Выявление глубинных психологических механизмов формирова­ния политических предпочтений дало нам возможность прогнозиро­вания электорального поведения различных групп избирателей, их ре­акции на различные действия властей и кандидатов. Например, одной из практических задач исследования было определение возможных ва­риантов электорального поведения «обманутых вкладчиков» (т.е. лю­дей, потерявших деньги в финансовых «пирамидах»). Их эмоциональ­ные обвинения в адрес властей за попустительство мошенникам со­здавали в общественном мнении и СМИ впечатление, что эта многочисленная группа пополнит ряды сторонников коммунистичес­кой оппозиции. Однако реконструирование их субъективной картины социального мира показало, что, независимо от остроты реакции на потерю вкладов, сам факт утраты денег мало повлиял на решение, за кого голосовать на парламентских и президентских выборах 1995-1996 гг. Как было отмечено в исследовании Т. Л. Алавидзе [Алавидзе, 1998], история с «пирамидами» вписалась в контекст представлений людей об отношениях между ними и властью; эта ситуация явилась для них отражением и очередным подтверждением общей динамики отноше­ний между государством и человеком в нашей стране. Безразличие и отсутствие заботы со стороны властей по отношению к своим гражда­нам осознавались и ощущались людьми и до этого события, крах «пи­рамид» явился лишь дополнительным подтверждением правильности их позиции. Однако демократически настроенные граждане интерпре­тировали для себя этот факт как неспособность власти справиться с ситуацией, как проявление ее слабости; сторонники же националис­тов и коммунистов увидели в ней намеренное нежелание власти забо­титься о своем народе. На основании данного исследования были сде­ланы выводы, позволившие снять определенные барьеры и упростить коммуникацию между властью и представителями организаций «об­манутых вкладчиков».

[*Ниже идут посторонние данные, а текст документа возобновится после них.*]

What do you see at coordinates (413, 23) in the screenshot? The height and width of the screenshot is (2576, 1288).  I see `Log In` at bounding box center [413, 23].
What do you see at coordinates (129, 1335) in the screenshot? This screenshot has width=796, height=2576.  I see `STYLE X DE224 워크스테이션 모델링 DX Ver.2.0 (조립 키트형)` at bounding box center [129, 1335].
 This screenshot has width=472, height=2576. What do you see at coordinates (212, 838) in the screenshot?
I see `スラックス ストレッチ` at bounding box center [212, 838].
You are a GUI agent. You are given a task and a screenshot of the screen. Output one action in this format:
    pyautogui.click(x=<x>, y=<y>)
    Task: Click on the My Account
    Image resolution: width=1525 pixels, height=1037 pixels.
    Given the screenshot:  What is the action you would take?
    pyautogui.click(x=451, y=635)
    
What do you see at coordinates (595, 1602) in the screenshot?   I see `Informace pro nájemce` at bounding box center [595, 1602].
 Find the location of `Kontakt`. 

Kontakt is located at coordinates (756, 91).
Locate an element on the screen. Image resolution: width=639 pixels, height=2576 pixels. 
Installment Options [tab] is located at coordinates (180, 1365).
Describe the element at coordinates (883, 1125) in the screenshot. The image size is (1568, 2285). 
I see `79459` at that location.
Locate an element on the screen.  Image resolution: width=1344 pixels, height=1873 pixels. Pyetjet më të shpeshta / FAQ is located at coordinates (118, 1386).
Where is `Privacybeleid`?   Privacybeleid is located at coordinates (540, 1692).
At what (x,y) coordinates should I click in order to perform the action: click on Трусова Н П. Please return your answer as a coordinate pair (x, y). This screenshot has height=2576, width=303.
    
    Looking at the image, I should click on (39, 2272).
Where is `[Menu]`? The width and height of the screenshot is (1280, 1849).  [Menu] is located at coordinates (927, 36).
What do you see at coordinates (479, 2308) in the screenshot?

Пережить травматический шок от столкновения с новой социаль­ной реальностью, научиться жить без внешних опор и подсказок, брать на себя ответственность — такая психологическая перестройка проис-

320

ходит не за год и не за два. Однако жизнь нельзя было отложить «на потом», она заставляла осваивать новую реальность независимо от того, нравилось это людям или нет. Исследования, проводившиеся нами после 1997 г., свидетельствовали о том, что даже те, кто внут­ренне не принял происходящие перемены, в целом научились жить в новой ситуации, по новым правилам. С одной стороны, сама жизнь в значительной мере стабилизировалась, по крайней мере, по сравне­нию с периодом начала реформ. В целом сформировались основные правила экономической, политической и обыденной жизни. С дру­гой — независимо от отношения к этим новым правилам, люди при­знали и приняли их неизбежность и необратимость как на когнитив­ном, так и на эмоциональном уровне. За прошедшее десятилетие об­щество в значительной мере справилось со своими страхами, освоилось в новой реальности. Таких ярких эмоциональных реакций, которые были в начале преобразований (отчаяние от невозможности сориен­тироваться и понять, что происходит, страх «не выжить» в новых эко­номических условиях, эйфория от полученной свободы, надежда на чудесное обогащение в финансовых «пирамидах», яростное отстаива­ние политических убеждений), сегодня уже больше нет. Это, конеч­но, не означает, что все население одинаково ровно и позитивно оценивает социальную ситуацию, поскольку этого в принципе не может быть даже в стабильном обществе, однако эмоциональный накал страс­тей остался в прошлом, и на смену ему пришло довольно спокойное, хотя и неоднородное отношение к повседневной жизни.